Reproduce, character for character, the entries from their opening line through the line with "[EKOSKOLA apakšizvēlne] (611, 70)".

(Collected data)
»»

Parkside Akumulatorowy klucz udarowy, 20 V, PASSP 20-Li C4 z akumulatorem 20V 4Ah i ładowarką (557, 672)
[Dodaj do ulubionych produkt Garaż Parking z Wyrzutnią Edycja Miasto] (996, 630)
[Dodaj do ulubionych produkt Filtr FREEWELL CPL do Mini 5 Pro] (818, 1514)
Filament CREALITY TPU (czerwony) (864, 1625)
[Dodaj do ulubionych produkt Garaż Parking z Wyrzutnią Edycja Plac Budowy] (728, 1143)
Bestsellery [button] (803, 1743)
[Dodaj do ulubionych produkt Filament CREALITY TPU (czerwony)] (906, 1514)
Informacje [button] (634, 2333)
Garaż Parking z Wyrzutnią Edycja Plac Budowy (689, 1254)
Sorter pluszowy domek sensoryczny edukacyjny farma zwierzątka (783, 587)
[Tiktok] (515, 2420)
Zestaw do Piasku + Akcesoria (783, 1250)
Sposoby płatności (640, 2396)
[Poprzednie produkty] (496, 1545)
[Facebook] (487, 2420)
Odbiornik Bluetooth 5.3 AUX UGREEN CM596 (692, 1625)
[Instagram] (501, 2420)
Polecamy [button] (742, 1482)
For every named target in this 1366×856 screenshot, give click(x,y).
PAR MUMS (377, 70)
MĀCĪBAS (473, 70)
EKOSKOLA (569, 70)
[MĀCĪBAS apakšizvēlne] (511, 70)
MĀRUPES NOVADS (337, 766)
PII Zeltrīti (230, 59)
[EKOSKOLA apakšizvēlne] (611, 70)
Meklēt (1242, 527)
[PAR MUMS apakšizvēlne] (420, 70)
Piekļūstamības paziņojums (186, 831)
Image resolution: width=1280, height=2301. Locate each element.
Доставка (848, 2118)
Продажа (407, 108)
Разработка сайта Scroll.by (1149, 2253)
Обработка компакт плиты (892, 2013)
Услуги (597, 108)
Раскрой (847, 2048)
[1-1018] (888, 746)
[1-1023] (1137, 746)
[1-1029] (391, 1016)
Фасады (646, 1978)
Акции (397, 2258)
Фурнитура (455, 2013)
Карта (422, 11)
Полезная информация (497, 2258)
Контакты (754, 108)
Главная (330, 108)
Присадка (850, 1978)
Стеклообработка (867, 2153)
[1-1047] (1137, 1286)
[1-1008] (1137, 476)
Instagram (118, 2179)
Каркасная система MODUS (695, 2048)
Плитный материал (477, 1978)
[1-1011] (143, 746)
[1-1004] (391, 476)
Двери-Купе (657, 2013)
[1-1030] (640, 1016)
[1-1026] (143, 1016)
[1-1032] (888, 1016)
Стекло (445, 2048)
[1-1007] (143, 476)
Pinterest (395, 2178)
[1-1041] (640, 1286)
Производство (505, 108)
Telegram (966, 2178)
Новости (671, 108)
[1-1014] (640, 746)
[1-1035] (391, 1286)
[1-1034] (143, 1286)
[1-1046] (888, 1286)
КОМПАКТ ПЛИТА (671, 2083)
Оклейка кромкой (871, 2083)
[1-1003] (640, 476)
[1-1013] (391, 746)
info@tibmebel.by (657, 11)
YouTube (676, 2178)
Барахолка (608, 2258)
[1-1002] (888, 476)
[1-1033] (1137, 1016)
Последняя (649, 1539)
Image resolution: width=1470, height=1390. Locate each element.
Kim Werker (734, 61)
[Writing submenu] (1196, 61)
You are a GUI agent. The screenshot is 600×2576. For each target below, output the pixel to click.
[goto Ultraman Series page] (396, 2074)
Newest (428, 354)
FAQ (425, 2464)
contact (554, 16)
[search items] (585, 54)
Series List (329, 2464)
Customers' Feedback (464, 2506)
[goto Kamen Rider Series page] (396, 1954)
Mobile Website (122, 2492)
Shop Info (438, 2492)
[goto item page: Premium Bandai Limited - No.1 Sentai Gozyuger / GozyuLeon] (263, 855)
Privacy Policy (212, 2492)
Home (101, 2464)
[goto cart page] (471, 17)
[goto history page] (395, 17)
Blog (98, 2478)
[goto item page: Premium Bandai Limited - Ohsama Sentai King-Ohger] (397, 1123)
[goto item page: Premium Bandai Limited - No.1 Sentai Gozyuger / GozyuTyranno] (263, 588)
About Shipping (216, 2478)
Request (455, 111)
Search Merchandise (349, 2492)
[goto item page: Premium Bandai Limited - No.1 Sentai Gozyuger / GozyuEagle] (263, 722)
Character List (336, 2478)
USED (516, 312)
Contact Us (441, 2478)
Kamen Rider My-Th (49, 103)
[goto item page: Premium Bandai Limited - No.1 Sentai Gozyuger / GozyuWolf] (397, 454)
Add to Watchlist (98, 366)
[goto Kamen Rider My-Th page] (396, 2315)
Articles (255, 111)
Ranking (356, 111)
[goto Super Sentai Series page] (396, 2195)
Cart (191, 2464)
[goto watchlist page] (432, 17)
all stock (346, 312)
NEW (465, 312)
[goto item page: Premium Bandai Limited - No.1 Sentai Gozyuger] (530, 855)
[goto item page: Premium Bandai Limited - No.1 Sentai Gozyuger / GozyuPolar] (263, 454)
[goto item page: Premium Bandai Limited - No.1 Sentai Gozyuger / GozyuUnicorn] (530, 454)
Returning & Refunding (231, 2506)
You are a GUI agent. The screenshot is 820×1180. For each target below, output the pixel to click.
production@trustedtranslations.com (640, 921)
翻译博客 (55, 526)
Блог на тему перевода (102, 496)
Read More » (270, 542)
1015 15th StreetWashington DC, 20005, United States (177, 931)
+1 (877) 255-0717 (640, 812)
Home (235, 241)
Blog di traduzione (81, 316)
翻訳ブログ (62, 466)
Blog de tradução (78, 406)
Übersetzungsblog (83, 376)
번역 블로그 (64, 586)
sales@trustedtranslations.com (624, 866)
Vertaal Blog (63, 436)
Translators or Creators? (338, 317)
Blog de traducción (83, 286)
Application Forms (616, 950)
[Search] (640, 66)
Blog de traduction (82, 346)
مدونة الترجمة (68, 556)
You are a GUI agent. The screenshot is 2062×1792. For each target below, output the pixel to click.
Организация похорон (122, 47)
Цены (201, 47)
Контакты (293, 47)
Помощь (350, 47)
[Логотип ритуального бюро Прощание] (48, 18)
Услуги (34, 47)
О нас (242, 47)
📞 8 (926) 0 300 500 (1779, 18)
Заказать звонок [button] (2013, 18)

««

### Response below
Parkside Akumulatorowy klucz udarowy, 20 V, PASSP 20-Li C4 z akumulatorem 20V 4Ah i ładowarką (557, 672)
[Dodaj do ulubionych produkt Garaż Parking z Wyrzutnią Edycja Miasto] (996, 630)
[Dodaj do ulubionych produkt Filtr FREEWELL CPL do Mini 5 Pro] (818, 1514)
Filament CREALITY TPU (czerwony) (864, 1625)
[Dodaj do ulubionych produkt Garaż Parking z Wyrzutnią Edycja Plac Budowy] (728, 1143)
Bestsellery [button] (803, 1743)
[Dodaj do ulubionych produkt Filament CREALITY TPU (czerwony)] (906, 1514)
Informacje [button] (634, 2333)
Garaż Parking z Wyrzutnią Edycja Plac Budowy (689, 1254)
Sorter pluszowy domek sensoryczny edukacyjny farma zwierzątka (783, 587)
[Tiktok] (515, 2420)
Zestaw do Piasku + Akcesoria (783, 1250)
Sposoby płatności (640, 2396)
[Poprzednie produkty] (496, 1545)
[Facebook] (487, 2420)
Odbiornik Bluetooth 5.3 AUX UGREEN CM596 (692, 1625)
[Instagram] (501, 2420)
Polecamy [button] (742, 1482)
For every named target in this 1366×856 screenshot, give click(x,y).
PAR MUMS (377, 70)
MĀCĪBAS (473, 70)
EKOSKOLA (569, 70)
[MĀCĪBAS apakšizvēlne] (511, 70)
MĀRUPES NOVADS (337, 766)
PII Zeltrīti (230, 59)
[EKOSKOLA apakšizvēlne] (611, 70)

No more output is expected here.